Arbeitswochenende der Maifeld-Scouts
Pfadfinder geben der Natur eine Chance
Grundstück in Münstermaifeld soll ökologisch gestaltet werden
Münstermaifeld. Das Wetter meinte es gut mit den Maifeld-Scouts: Bei spätsommerlichen Temperaturen arbeiteten die Pfadfinder und deren Gruppenleiter mit der Hilfe einiger Eltern weiter an ihrem Ziel, das eigene Grundstück in Münstermaifeld ökologisch umzugestalten.
Ziel des Pfadfinderstamms ist es, das große Wiesengrundstück so zu gestalten, dass darauf einige Bereiche entstehen, die der Natur überlassen werden. Andere Bereiche wiederum sollen für Gruppenstunden und kleine Zeltlager des Stammes nutzbar bleiben bzw. nutzbar gemacht werden. Das erste Projekt für die naturbelassenen Bereiche wurde mit der Anlage einer Bänjeshecke bereits im vergangenen Jahr durchgeführt.

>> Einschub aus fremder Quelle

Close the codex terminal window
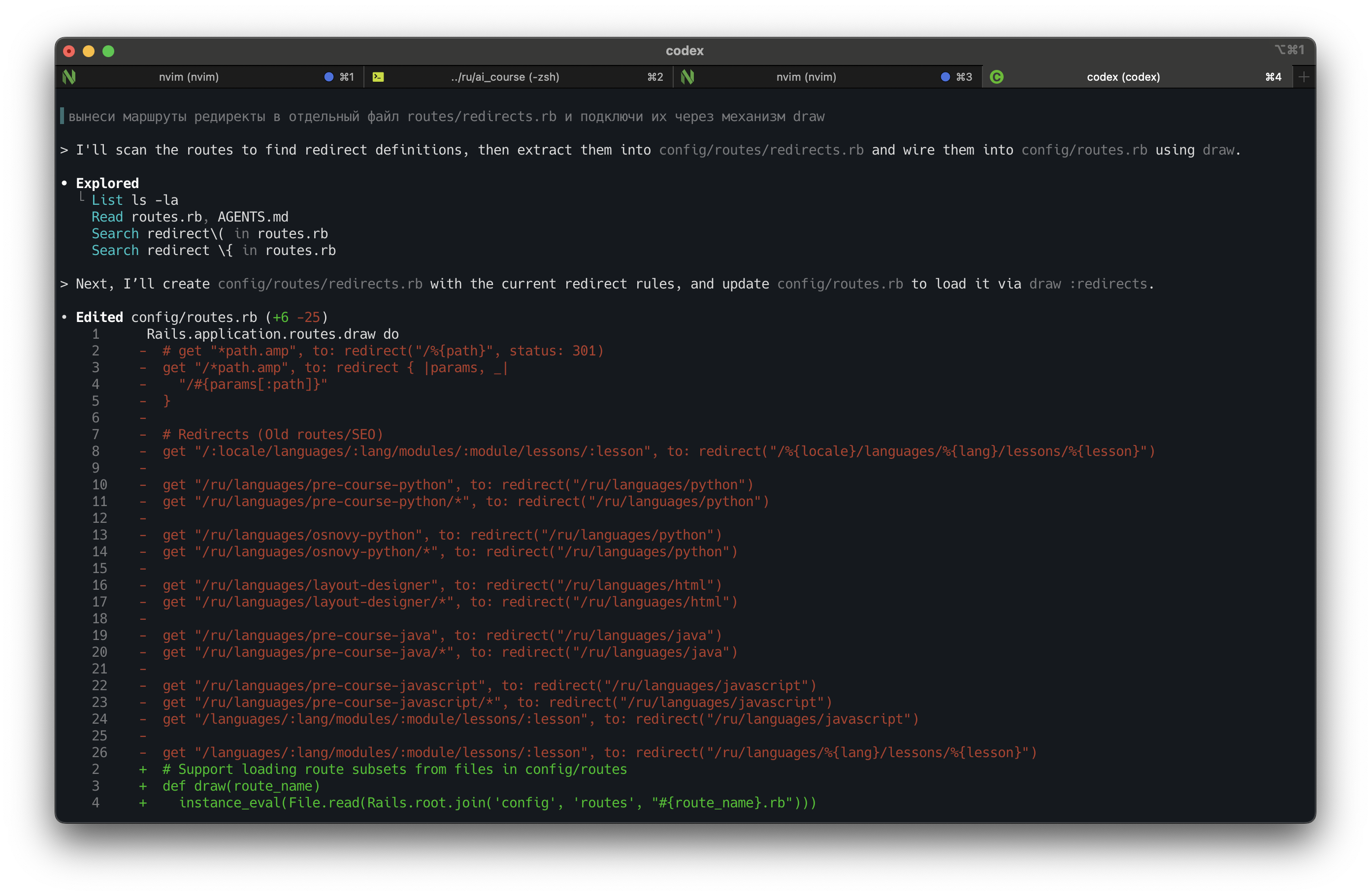The image size is (1371, 896). tap(69, 51)
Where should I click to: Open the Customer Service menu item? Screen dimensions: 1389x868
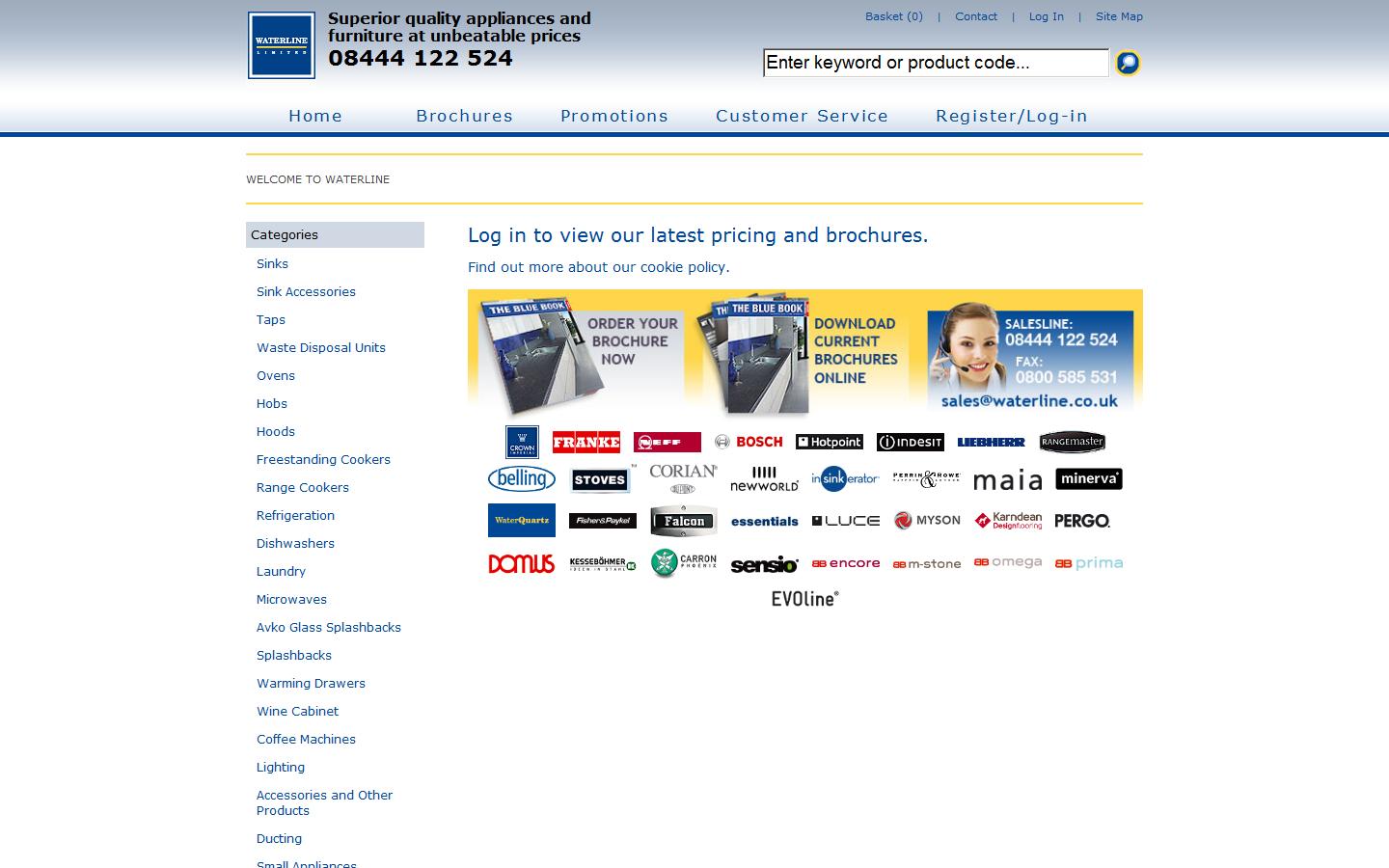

Das gesamte Wochenende herrschte emsiges Treiben auf dem Wiesengelände – die aufgestellte Jurte war das sichtbare Zeichen, dass Teile des Pfadfinderstamms Tag und Nacht anwesend waren.

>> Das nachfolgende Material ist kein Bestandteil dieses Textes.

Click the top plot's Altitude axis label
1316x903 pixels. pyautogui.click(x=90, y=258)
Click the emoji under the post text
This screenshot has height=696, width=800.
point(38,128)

Als erste Arbeit musste das in diesem Jahr üppig gewachsene Gras und Unmengen an Brennnesseln zurückgeschnitten werden. Auch die eine oder andere Hecke benötigte wieder einen Rückschnitt.

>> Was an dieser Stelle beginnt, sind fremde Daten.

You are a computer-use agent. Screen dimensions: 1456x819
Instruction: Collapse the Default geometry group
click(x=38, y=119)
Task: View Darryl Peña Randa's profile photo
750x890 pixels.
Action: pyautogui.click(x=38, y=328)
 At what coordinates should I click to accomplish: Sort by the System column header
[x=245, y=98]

Die Jungpfadfinderstufe hat es sich zum Ziel gesetzt, auf dem Grundstück ein kleines Feuchtbiotop anzulegen. Dazu haben die Jungen und Mädchen mit viel Mühe die erforderlichen Vertiefungen in den Boden gegraben, die in einem späteren Arbeitseinsatz dann mit Teichfolie ausgelegt, mit Wasser gefüllt und mit Wasserpflanzen bepflanzt werden sollen. Der Rest der anwesenden Jungpfadfinder hat sich unter den alten Obstbäumen ein kleines Refugium für die Gruppenstunden hergerichtet.
Um die Spaziergänger auf dem am Grundstück vorbeiführenden Feldweg über die Flora und Fauna auf dem Maifeld zu informieren, wurde mit vereinten Kräften eine große Tafel aufgestellt, auf der in naher Zukunft unter anderem Informationen zu den heimischen Vögeln zu finden sein werden. Diese Schaubilder werden in den nächsten Gruppenstunden von den Pfadfindern erstellt.
Auf dem Rest des Grundstücks wurde aufgeräumt, Planen gereinigt, Löcher im Boden ausgebessert und eine zweite Feuerstelle angelegt. Auch der gesellige Teil kam nicht zu kurz: Nach getaner Arbeit wurde gemeinsam gegrillt, und man saß noch bis spät am Abend um das Lagerfeuer.